_Work order:_ Return the data that follows exactly as it appears. Pictures do not belong in the copy.

_Data to use:_
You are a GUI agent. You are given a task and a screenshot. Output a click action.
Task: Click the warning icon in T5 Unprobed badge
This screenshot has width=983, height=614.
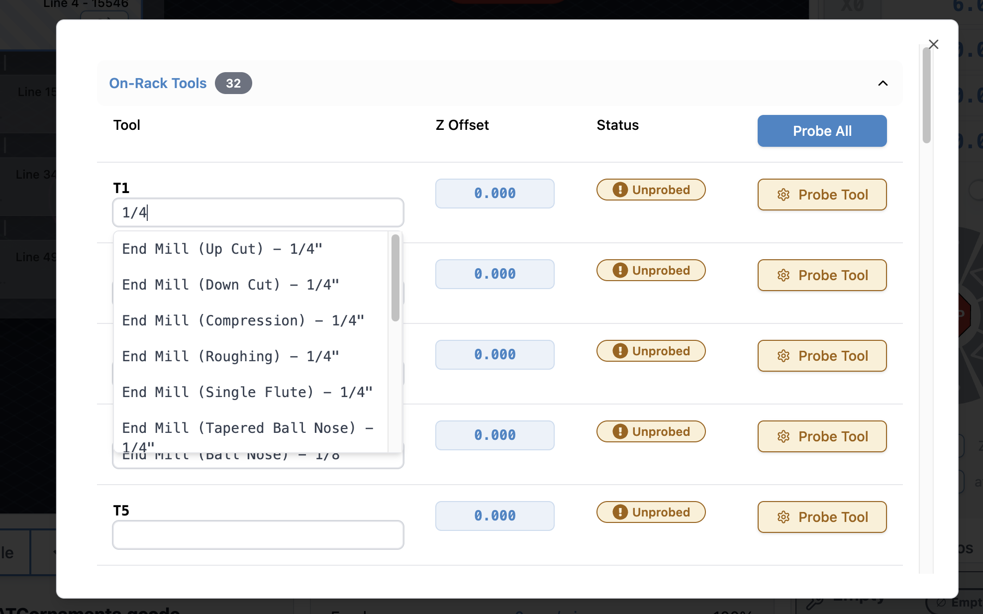pyautogui.click(x=620, y=512)
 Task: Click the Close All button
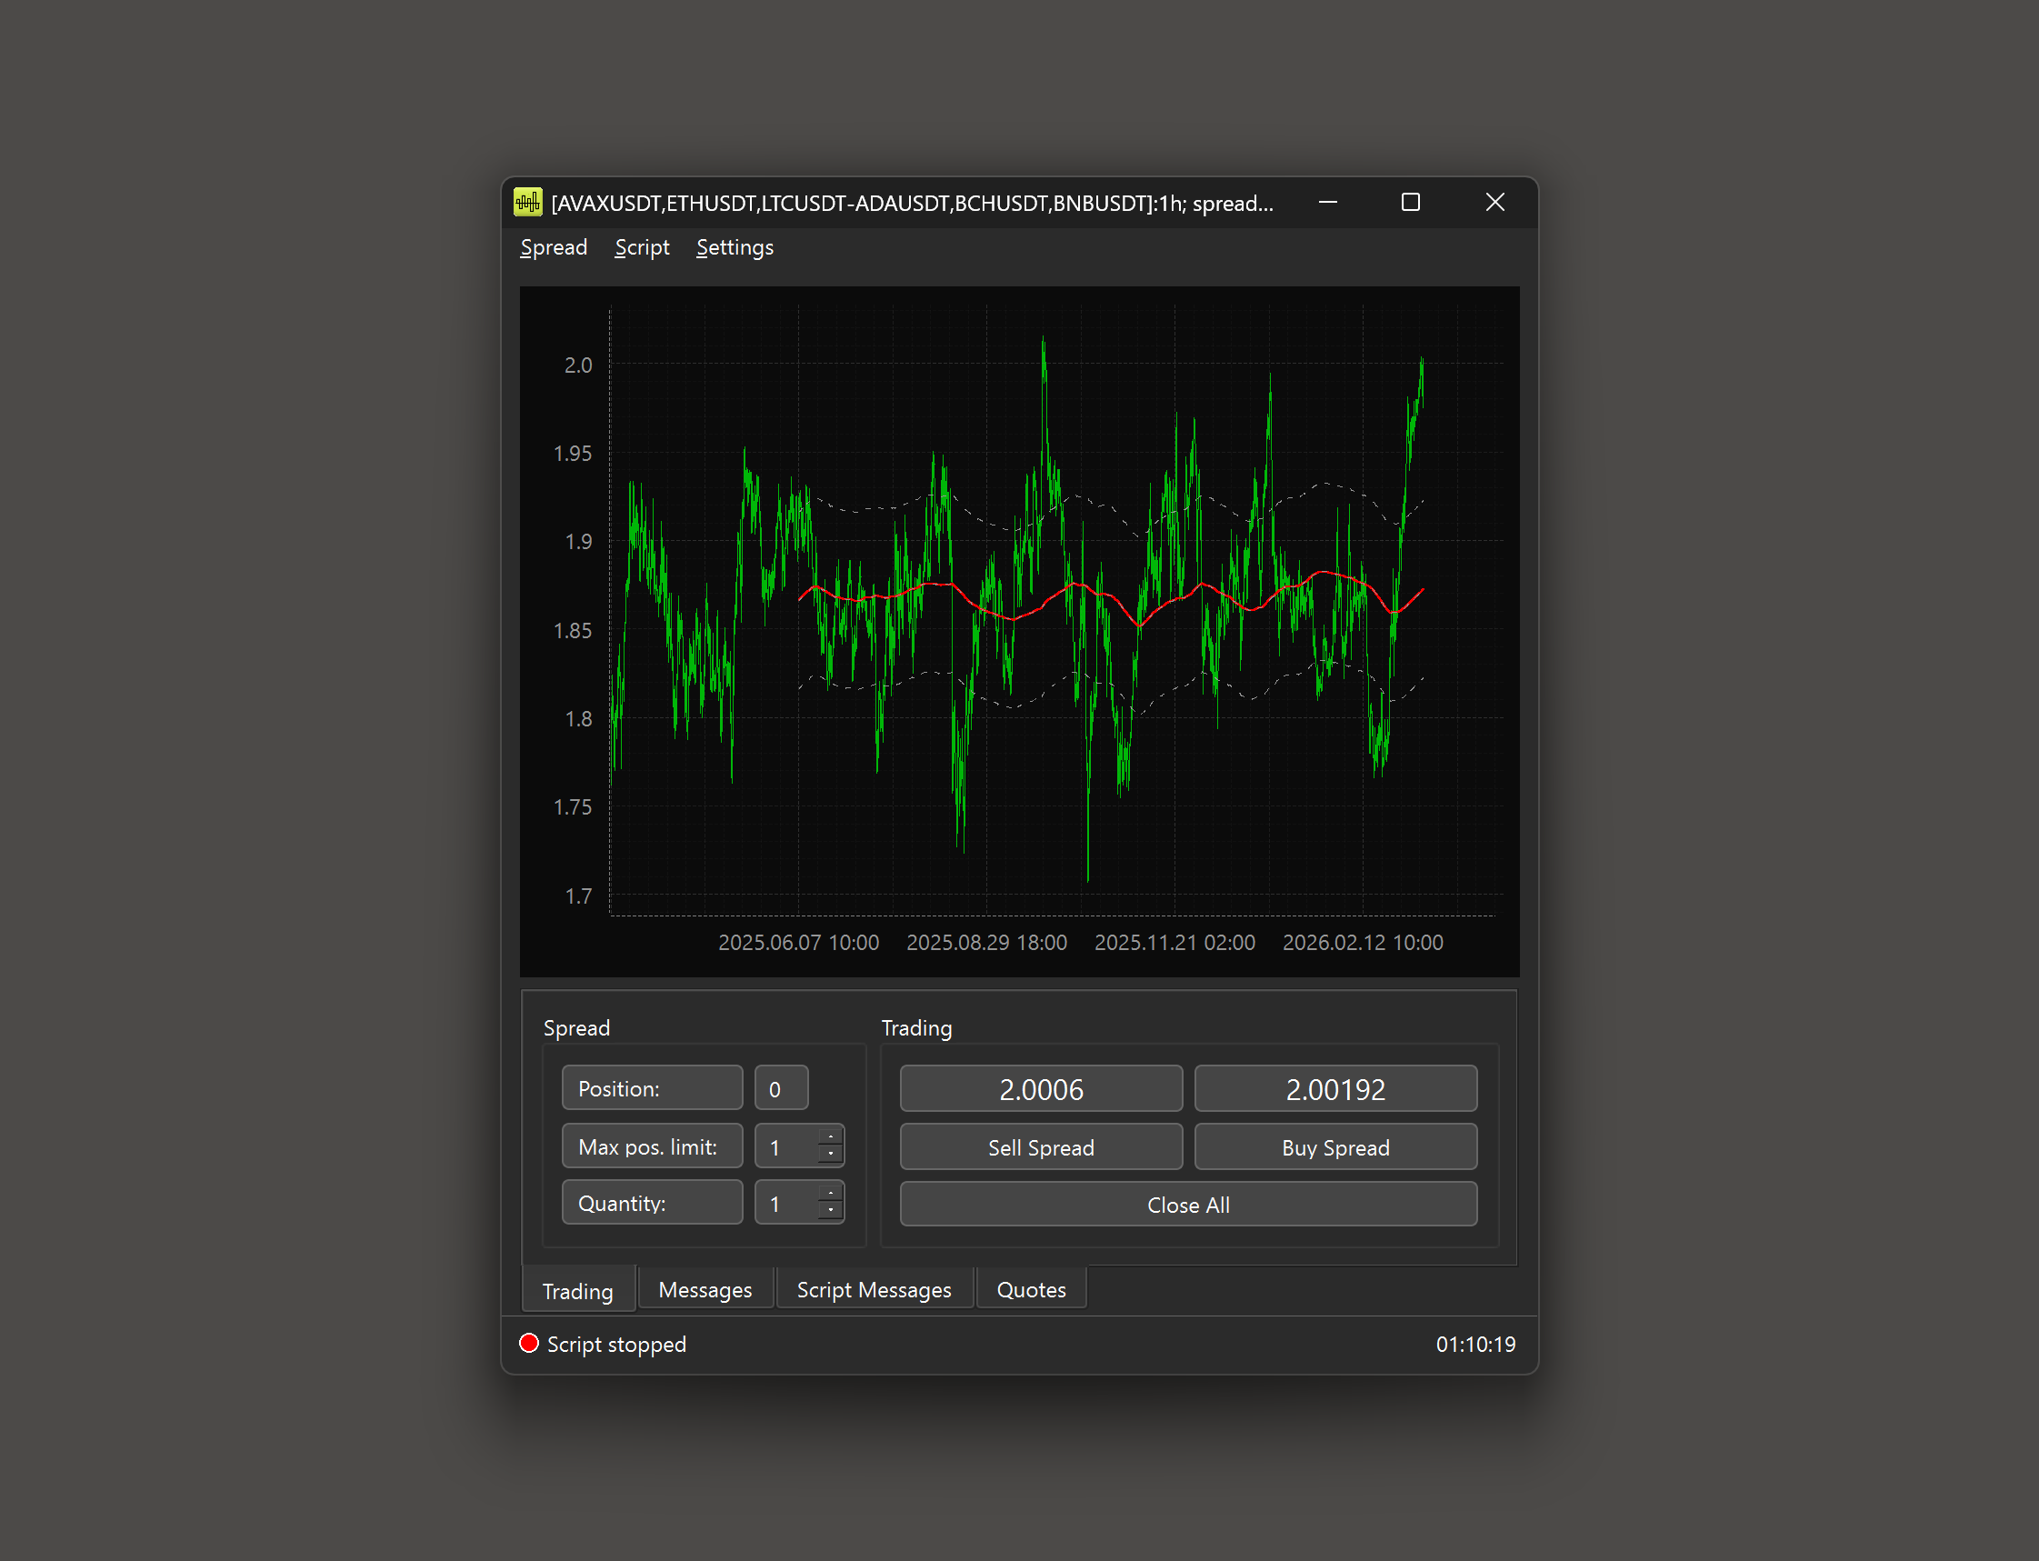[1187, 1204]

_Worked solution:_
You are a GUI agent. You are given a task and a screenshot. Output a click action.
Task: Click the warning icon in T5 Unprobed badge
This screenshot has width=983, height=614.
pyautogui.click(x=620, y=512)
 Task: Click the Close All button
[1187, 1204]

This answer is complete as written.